Requirement: Look in the material below for the line holding "You are a computer-use agent. Viewport: 276px". Set it down exactly, with each later line up to and including the line holding "Image resolution: width=230".

Given data:
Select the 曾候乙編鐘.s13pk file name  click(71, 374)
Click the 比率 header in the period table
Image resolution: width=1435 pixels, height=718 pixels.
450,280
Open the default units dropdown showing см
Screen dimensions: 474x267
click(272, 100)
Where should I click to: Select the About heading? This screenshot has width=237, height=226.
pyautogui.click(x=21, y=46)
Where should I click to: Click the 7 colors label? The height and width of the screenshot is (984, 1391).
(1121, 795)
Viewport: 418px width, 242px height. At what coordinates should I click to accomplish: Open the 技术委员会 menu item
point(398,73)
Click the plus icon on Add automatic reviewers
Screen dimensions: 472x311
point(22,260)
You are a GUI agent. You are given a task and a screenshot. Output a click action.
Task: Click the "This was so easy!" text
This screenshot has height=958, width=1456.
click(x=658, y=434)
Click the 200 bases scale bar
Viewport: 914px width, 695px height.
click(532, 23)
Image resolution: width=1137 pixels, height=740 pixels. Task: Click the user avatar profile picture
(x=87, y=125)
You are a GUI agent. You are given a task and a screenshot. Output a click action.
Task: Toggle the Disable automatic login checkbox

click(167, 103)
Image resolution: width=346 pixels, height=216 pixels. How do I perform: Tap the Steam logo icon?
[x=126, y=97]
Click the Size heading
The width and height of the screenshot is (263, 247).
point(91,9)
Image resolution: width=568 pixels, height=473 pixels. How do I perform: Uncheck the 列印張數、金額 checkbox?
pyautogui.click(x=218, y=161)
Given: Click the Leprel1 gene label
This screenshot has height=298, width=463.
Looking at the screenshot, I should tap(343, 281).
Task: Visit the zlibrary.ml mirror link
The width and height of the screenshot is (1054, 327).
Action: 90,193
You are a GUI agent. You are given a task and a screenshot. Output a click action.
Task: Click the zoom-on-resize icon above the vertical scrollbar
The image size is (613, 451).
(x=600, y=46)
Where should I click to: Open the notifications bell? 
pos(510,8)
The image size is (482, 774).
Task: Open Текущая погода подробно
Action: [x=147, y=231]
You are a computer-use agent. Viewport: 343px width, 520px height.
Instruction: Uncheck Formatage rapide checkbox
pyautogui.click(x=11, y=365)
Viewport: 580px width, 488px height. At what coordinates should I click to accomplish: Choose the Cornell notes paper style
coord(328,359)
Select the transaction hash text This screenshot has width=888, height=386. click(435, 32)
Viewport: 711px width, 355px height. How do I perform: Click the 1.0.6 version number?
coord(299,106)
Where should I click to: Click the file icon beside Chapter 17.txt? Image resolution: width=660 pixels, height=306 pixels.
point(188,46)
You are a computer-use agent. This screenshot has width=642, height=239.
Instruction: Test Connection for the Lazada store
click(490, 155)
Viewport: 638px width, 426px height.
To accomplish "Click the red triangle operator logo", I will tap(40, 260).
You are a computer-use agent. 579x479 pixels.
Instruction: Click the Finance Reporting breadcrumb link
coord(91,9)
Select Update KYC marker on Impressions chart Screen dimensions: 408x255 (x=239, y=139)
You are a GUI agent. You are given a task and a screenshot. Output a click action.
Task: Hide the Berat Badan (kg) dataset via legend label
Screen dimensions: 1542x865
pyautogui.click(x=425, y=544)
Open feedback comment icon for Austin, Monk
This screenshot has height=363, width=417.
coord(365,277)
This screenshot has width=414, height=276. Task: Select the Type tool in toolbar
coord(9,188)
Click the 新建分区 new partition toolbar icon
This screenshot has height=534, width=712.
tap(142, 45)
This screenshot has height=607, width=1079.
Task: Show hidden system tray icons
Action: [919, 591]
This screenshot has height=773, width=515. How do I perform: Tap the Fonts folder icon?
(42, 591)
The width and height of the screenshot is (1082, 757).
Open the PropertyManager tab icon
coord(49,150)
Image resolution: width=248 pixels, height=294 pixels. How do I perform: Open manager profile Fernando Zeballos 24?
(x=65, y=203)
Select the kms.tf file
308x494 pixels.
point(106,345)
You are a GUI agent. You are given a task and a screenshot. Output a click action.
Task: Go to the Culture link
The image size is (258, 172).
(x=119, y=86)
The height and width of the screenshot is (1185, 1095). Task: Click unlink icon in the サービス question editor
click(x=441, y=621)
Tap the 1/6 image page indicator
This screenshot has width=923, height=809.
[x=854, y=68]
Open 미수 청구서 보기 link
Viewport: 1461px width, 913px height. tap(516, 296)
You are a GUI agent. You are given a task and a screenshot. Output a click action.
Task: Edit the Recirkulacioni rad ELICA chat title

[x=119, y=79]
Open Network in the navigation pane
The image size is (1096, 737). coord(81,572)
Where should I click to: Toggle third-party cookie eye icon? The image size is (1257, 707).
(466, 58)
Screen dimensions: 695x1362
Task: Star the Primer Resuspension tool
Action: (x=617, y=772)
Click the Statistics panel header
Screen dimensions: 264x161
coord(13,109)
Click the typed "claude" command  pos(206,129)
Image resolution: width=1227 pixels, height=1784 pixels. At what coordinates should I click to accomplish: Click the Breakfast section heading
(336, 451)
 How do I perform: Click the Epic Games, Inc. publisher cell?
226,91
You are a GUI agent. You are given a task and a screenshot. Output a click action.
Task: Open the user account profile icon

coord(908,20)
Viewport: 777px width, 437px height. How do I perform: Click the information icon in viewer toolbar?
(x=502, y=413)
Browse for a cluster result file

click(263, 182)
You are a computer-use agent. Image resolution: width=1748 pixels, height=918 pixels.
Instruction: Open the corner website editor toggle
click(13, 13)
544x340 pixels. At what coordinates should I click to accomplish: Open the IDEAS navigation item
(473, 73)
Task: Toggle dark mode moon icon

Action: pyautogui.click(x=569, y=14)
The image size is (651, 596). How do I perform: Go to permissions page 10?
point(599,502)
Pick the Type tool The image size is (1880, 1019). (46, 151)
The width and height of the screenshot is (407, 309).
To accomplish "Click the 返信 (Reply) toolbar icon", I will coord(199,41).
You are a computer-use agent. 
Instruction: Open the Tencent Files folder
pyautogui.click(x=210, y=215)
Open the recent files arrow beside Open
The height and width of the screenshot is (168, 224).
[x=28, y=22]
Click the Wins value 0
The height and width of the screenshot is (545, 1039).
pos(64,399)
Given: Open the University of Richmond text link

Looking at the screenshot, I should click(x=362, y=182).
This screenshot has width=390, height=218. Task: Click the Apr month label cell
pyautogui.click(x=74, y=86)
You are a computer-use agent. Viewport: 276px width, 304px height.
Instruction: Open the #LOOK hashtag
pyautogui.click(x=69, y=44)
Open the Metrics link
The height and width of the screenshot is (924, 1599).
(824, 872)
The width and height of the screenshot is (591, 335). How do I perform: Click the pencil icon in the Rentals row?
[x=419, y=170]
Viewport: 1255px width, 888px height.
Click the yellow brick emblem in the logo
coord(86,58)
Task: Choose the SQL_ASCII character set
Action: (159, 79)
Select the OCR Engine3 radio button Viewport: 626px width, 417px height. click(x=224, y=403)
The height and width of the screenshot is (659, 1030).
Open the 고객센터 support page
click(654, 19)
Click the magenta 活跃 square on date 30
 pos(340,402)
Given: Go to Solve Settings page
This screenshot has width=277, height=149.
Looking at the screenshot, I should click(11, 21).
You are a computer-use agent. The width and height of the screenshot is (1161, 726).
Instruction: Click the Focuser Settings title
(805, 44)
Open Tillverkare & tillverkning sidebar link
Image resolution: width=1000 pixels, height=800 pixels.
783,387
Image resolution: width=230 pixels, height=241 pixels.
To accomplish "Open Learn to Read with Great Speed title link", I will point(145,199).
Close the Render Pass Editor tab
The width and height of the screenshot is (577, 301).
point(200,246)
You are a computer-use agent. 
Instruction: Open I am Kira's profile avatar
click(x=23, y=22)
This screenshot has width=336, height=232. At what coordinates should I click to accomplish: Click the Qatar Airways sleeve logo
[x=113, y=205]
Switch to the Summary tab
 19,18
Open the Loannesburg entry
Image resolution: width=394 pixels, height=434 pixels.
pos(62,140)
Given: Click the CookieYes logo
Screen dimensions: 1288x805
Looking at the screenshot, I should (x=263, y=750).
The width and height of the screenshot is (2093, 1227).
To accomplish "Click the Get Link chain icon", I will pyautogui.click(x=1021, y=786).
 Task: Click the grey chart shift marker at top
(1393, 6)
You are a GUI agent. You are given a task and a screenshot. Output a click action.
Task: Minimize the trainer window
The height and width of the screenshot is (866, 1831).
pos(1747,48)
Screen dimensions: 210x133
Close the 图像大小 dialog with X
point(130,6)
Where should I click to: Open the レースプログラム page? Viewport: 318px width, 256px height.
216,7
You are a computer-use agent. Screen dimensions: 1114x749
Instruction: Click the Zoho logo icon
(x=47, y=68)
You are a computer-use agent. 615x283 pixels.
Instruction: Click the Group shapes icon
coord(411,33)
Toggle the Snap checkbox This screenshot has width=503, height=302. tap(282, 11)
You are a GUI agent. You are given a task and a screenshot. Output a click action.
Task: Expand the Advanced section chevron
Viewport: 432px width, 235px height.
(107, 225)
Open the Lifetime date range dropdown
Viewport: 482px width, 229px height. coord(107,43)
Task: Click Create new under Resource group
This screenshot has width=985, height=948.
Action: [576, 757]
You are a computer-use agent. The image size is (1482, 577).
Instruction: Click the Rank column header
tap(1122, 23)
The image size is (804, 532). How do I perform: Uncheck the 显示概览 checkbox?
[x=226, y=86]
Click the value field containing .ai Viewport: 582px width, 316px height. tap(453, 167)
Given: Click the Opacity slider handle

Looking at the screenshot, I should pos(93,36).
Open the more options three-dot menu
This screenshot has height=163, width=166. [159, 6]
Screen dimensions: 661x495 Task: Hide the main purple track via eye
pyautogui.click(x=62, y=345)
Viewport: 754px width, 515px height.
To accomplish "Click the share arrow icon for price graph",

Exercise output:
You are a computer-use agent. Viewport: 276px width, 304px height.
Instruction: Open the #LOOK hashtag
pyautogui.click(x=69, y=44)
Open the Metrics link
The height and width of the screenshot is (924, 1599).
(824, 872)
The width and height of the screenshot is (591, 335). How do I perform: Click the pencil icon in the Rentals row?
[x=419, y=170]
Viewport: 1255px width, 888px height.
Click the yellow brick emblem in the logo
coord(86,58)
Task: Choose the SQL_ASCII character set
Action: (159, 79)
Select the OCR Engine3 radio button Viewport: 626px width, 417px height. click(x=224, y=403)
The height and width of the screenshot is (659, 1030).
Open the 고객센터 support page
click(654, 19)
Click the magenta 活跃 square on date 30
 pos(340,402)
Given: Go to Solve Settings page
This screenshot has width=277, height=149.
Looking at the screenshot, I should click(11, 21).
You are a computer-use agent. The width and height of the screenshot is (1161, 726).
Instruction: Click the Focuser Settings title
(805, 44)
Open Tillverkare & tillverkning sidebar link
Image resolution: width=1000 pixels, height=800 pixels.
783,387
Image resolution: width=230 pixels, height=241 pixels.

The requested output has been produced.